EXCERPT TO READ:
━━━━━━━━━━━━━━━━━━━━

# Distinct Eigenvalues

1. Oct 15, 2008

### samurye

All I want to know is if a number and its negative appear as eigenvalues of a matrix, are they considered distinct?

I have 4,1,-2,3 and -1 as eigenvalues of a particular matrix, but I can't get 5 linearly independent eigenvectors (to diagonalise the original matrix). I've plugged away and used Matlab and this is the only way it would make sense to me.

2. Oct 16, 2008

### Staff: Mentor

yes
Are you sure you have the right characteristic polynomial or haven't otherwise made a sign error? What you're saying makes me think that one of the eigenvalues is repeated, in which case they wouldn't be distinct. If the eigenspace for the repeated eigenvalue is of dimension 1, then you'll get only four vectors total.

3. Oct 16, 2008

### samurye

The problem is whether the following matrix is diagonalisable:

4 0 0 1 0
0 1 0 0 0
1 0 -2 0 0
0 0 0 3 0
0 0 0 -2 -1

I can't think of any easier way to find the e'values other than by brute force, which looks hard for a 5x5 matrix (or Matlab ), save to say that they appear on the diagonal on this example. Are there easier ways?

Matlab tells me there are 5 e'values and enumerates the e'vectors and e'values with the code [v,e]=eig(A).

The e'vals given are 4, 1, -2, 3, -1. Given that there are 5 distinct e'vals then it should be diagonalisable.

Edit. I have just worked it out in Matlab but is there an easier way by hand. My notes tell me the Geometric multiplicity will equal the Algebraic multiplicity, so do I now have to work out the ref of each A-$$\lambda$$I to get this?

━━━━━━━━━━━━━━━━━━━━

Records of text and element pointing
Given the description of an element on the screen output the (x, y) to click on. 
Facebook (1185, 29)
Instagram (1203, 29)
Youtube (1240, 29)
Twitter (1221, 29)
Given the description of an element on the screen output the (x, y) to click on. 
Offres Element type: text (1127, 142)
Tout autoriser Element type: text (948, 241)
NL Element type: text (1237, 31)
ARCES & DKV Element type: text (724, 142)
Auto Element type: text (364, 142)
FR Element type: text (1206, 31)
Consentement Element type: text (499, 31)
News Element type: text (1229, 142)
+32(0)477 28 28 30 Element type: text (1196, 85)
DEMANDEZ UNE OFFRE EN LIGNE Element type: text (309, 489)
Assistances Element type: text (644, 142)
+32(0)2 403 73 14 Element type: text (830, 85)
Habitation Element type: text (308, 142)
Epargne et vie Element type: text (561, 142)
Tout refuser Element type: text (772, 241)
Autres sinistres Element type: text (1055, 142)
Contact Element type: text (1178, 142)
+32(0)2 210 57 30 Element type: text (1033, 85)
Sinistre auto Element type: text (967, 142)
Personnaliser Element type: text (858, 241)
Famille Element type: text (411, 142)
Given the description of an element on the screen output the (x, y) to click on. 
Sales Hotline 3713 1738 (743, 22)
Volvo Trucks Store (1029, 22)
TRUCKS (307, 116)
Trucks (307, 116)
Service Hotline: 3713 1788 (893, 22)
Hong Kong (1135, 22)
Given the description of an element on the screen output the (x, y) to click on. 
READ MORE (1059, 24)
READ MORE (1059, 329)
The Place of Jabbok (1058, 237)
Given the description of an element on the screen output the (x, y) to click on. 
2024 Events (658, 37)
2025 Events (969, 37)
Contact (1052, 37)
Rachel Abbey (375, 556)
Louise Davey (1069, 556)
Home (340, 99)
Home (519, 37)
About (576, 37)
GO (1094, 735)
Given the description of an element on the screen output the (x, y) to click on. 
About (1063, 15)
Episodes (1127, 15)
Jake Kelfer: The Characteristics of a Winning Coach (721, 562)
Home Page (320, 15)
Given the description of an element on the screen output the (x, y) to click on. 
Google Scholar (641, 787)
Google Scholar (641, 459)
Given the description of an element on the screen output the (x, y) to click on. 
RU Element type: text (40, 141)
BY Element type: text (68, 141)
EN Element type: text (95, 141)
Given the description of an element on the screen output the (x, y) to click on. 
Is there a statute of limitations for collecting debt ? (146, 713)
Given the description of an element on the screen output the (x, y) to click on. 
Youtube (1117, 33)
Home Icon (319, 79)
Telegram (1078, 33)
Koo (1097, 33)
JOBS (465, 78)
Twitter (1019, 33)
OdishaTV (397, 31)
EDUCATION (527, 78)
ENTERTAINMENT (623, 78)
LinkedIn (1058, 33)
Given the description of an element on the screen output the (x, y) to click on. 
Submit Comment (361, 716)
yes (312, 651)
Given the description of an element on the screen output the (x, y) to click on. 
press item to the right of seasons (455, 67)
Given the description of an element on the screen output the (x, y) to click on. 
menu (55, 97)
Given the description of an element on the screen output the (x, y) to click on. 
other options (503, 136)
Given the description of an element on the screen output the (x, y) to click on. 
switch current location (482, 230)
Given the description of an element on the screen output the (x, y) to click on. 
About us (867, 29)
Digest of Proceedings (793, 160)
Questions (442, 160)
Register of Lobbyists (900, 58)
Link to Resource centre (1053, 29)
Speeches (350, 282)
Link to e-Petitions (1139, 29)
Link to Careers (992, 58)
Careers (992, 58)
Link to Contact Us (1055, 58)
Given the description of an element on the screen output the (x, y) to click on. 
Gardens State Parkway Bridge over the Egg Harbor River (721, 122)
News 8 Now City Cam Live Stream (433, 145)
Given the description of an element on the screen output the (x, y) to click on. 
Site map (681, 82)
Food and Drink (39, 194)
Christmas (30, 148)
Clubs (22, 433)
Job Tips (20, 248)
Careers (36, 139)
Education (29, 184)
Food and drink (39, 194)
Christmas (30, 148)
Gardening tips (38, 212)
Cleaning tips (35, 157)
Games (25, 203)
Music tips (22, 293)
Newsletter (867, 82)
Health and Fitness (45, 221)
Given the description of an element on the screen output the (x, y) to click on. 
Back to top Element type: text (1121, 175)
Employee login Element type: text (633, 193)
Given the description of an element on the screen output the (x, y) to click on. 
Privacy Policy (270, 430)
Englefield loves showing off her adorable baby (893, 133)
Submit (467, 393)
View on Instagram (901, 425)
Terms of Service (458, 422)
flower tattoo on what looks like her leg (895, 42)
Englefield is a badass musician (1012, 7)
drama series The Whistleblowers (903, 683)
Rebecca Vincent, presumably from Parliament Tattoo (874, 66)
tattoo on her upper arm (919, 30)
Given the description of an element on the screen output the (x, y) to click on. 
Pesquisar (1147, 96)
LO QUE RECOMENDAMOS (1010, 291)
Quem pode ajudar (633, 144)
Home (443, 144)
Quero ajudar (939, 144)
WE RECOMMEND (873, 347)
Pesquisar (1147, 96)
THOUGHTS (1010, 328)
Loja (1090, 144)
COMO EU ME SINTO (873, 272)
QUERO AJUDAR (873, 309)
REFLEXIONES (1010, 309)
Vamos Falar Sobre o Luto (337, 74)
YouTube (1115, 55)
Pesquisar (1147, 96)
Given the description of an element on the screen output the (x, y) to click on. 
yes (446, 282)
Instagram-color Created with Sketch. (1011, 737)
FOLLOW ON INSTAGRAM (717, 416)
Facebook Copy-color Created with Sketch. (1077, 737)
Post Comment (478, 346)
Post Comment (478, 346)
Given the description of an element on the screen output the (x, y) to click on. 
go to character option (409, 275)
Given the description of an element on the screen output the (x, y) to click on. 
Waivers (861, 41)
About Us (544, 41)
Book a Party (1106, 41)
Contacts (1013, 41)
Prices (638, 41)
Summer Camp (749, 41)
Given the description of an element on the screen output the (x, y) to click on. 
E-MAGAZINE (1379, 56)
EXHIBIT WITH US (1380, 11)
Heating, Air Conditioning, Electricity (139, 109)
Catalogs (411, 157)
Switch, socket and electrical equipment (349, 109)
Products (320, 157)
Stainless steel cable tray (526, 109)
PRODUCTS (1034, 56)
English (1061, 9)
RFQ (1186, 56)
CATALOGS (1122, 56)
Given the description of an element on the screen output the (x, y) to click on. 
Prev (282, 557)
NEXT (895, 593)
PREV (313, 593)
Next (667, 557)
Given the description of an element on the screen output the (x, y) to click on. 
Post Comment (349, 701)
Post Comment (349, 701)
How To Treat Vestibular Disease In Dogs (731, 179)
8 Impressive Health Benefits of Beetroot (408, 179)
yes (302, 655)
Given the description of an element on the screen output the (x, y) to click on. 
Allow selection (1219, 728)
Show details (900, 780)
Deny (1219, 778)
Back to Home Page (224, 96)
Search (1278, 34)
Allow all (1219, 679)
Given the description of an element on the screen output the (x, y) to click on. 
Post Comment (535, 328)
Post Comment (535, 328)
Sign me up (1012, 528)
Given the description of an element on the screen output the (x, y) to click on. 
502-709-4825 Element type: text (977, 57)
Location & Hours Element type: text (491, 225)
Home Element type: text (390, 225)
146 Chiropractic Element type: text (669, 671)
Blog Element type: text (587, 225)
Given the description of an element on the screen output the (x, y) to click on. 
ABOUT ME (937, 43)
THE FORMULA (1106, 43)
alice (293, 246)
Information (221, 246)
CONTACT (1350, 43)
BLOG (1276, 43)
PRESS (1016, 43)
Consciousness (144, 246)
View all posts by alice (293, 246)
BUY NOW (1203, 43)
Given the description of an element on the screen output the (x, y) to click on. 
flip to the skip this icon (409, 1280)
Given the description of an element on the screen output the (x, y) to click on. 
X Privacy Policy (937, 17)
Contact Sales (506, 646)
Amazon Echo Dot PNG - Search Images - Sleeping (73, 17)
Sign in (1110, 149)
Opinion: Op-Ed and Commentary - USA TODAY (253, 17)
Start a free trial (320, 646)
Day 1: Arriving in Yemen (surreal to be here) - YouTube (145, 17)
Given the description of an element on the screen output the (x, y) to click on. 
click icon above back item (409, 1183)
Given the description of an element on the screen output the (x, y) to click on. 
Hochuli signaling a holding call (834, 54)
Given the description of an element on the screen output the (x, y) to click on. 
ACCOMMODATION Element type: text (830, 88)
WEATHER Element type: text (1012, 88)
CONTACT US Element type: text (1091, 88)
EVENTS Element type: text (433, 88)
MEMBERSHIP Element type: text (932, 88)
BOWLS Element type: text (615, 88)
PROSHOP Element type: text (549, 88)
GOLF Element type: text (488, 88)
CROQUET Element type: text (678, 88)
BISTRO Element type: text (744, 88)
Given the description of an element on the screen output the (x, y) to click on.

━━━━━━━━━━━━━━━━━━━━

DIRECTIONS:
A) Rewrite the stretch of the records from their first line through the line containing "Epargne et vie Element type: text (561, 142)" as a JSON list of strings, one string per line, leaving out blank lines.
B) Extend the forum thread on distinct eigenvalues, picking up right after its last post.
The text and the records come from separate sources.

RESULTS FOR EACH TASK:
A)
[
  "Given the description of an element on the screen output the (x, y) to click on. ",
  "Facebook (1185, 29)",
  "Instagram (1203, 29)",
  "Youtube (1240, 29)",
  "Twitter (1221, 29)",
  "Given the description of an element on the screen output the (x, y) to click on. ",
  "Offres Element type: text (1127, 142)",
  "Tout autoriser Element type: text (948, 241)",
  "NL Element type: text (1237, 31)",
  "ARCES & DKV Element type: text (724, 142)",
  "Auto Element type: text (364, 142)",
  "FR Element type: text (1206, 31)",
  "Consentement Element type: text (499, 31)",
  "News Element type: text (1229, 142)",
  "+32(0)477 28 28 30 Element type: text (1196, 85)",
  "DEMANDEZ UNE OFFRE EN LIGNE Element type: text (309, 489)",
  "Assistances Element type: text (644, 142)",
  "+32(0)2 403 73 14 Element type: text (830, 85)",
  "Habitation Element type: text (308, 142)",
  "Epargne et vie Element type: text (561, 142)"
]

B)
Last edited: Oct 16, 2008
4. Oct 16, 2008

### HallsofIvy

Staff Emeritus
Well, for this particular matrix, it is pretty easy to see, by expanding the determinant $A-\lambda I$ by minors, that we can always choose a row or column with only one non-zero entry so the eigenvalues are just the numbers on the diagonal:-1, 1, -2, 3, and 4.

To answer your first question, yes , of course, -1 and 1 are different numbers and so "distinct eigenvalues". By simply multiplying out $Av= \lambda v$ I get
$4x_1+ x_4= \lambda x_1$
$x_2= -\lambda x_2$
$x_1- 3x_3= \lambda x_3$
$3x_4= \lambda x_4$
$-2x_4- x_5= \lambda x_5$
Putting $\lambda$= -1, 1, 2, 3, and 4 gives equations to solve for the corresponding eigenvectors. I get, for example, that the eigenvectors corresponding to $\lambda= -1$ are all multiples of <0, 0, 0, 0, 1> and the eigenvectors corresponding to $\lambda= 1$ are all multiples of <0, 1, 0, 0, 1>.

5. Oct 20, 2008

### samurye

Aha. Thanks for the help.